**Tasks to complete**
• a. Reproduce the part of the VLLM quantized inference page from "VLLM Quantized Inference#" up to and including "large-scale language models.".
• b. List the quantization algorithms that the VLLM quantized inference page names as examples.
• c. Pick up the VLLM quantized inference page after its last line and keep writing.

VLLM Quantized Inference#

VLLM is an efficient backend specifically designed to meet the inference needs of large language models. By optimizing memory management and computational efficiency, it significantly speeds up the inference process.

LLMC supports exporting quantized model formats required by VLLM and, through its strong multi-algorithm support (such as AWQ, GPTQ, QuaRot, etc.), can maintain high quantization accuracy while ensuring inference speed. The combination of LLMC and VLLM enables users to achieve inference acceleration and memory optimization without sacrificing accuracy, making it ideal for scenarios requiring efficient handling of large-scale language models.

1.1 Environment Setup#

To use VLLM for quantized inference, first, install and configure the VLLM environment:

pip install vllm

1.2 Quantization Formats#

In VLLM’s fixed-point integer quantization, the following common formats are supported:

W4A16: Weights are int4, activations are float16.

**Given data**
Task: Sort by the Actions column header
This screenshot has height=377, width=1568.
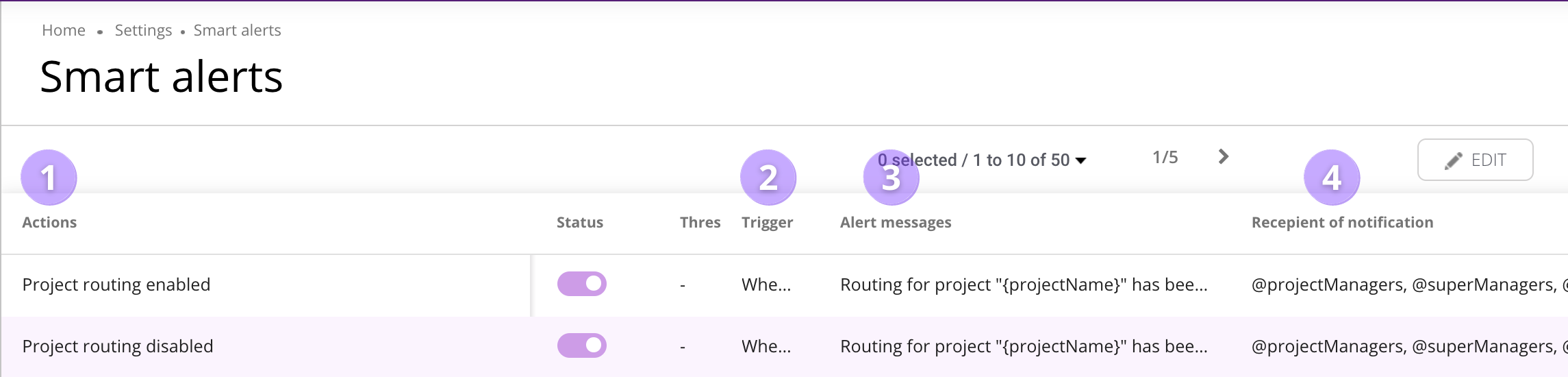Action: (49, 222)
--
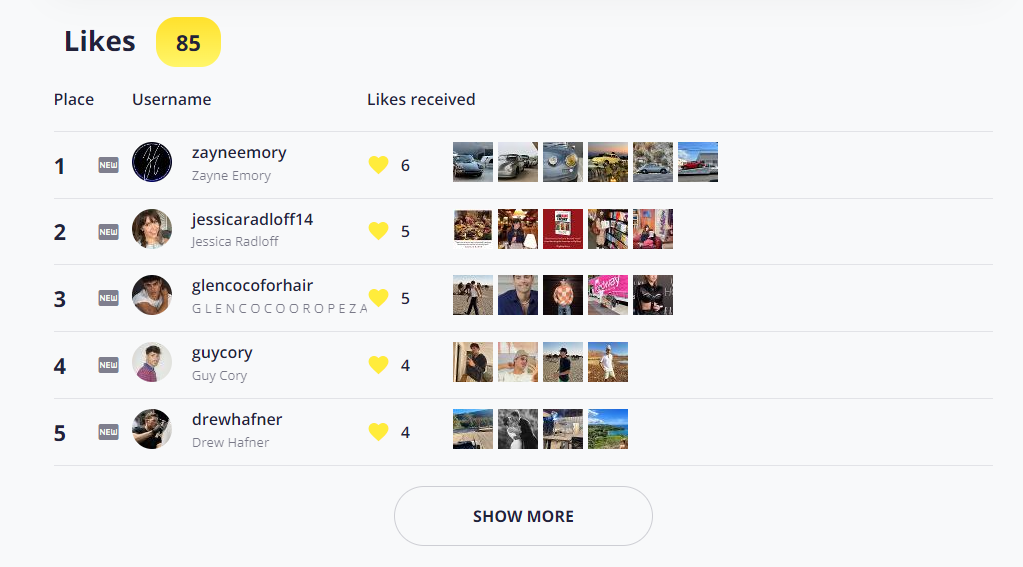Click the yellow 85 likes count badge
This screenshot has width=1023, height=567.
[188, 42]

**Answers by item number**
• a.
VLLM Quantized Inference#

VLLM is an efficient backend specifically designed to meet the inference needs of large language models. By optimizing memory management and computational efficiency, it significantly speeds up the inference process.

LLMC supports exporting quantized model formats required by VLLM and, through its strong multi-algorithm support (such as AWQ, GPTQ, QuaRot, etc.), can maintain high quantization accuracy while ensuring inference speed. The combination of LLMC and VLLM enables users to achieve inference acceleration and memory optimization without sacrificing accuracy, making it ideal for scenarios requiring efficient handling of large-scale language models.

• b.
AWQ
GPTQ
QuaRot

• c.
W8A16: Weights are int8, activations are float16.
W8A8: Weights are int8, activations are int8.
FP8 (E4M3, E5M2): Weights are float8, activations are float8.
Per-channel/group weight quantization: Quantization applied per channel or group.
Per-tensor weight quantization: Quantization applied per tensor.
Per-token dynamic activation quantization: Dynamic quantization for each token to further improve precision.
Per-tensor static activation quantization: Static quantization for each tensor to enhance efficiency.
Symmetric weight/activation quantization: Quantization parameters include scale.

Therefore, when quantizing models with LLMC, make sure that the bit settings for weights and activations are in formats supported by VLLM.

1.3 Using LLMC for Model Quantization#

1.3.1 Calibration Data#

In this chapter, we use the Pileval and Wikitext academic datasets as calibration data. For downloading and preprocessing calibration data, refer to this chapter.

In practical use, we recommend using real deployment data for offline quantization calibration.

1.3.2 Choosing a Quantization Algorithm#

W8A16

In the W8A16 quantization setting, large language models typically do not experience significant accuracy degradation. In this case, we recommend using the simple RTN (Round to Nearest) algorithm, which does not require additional calibration steps and runs quickly.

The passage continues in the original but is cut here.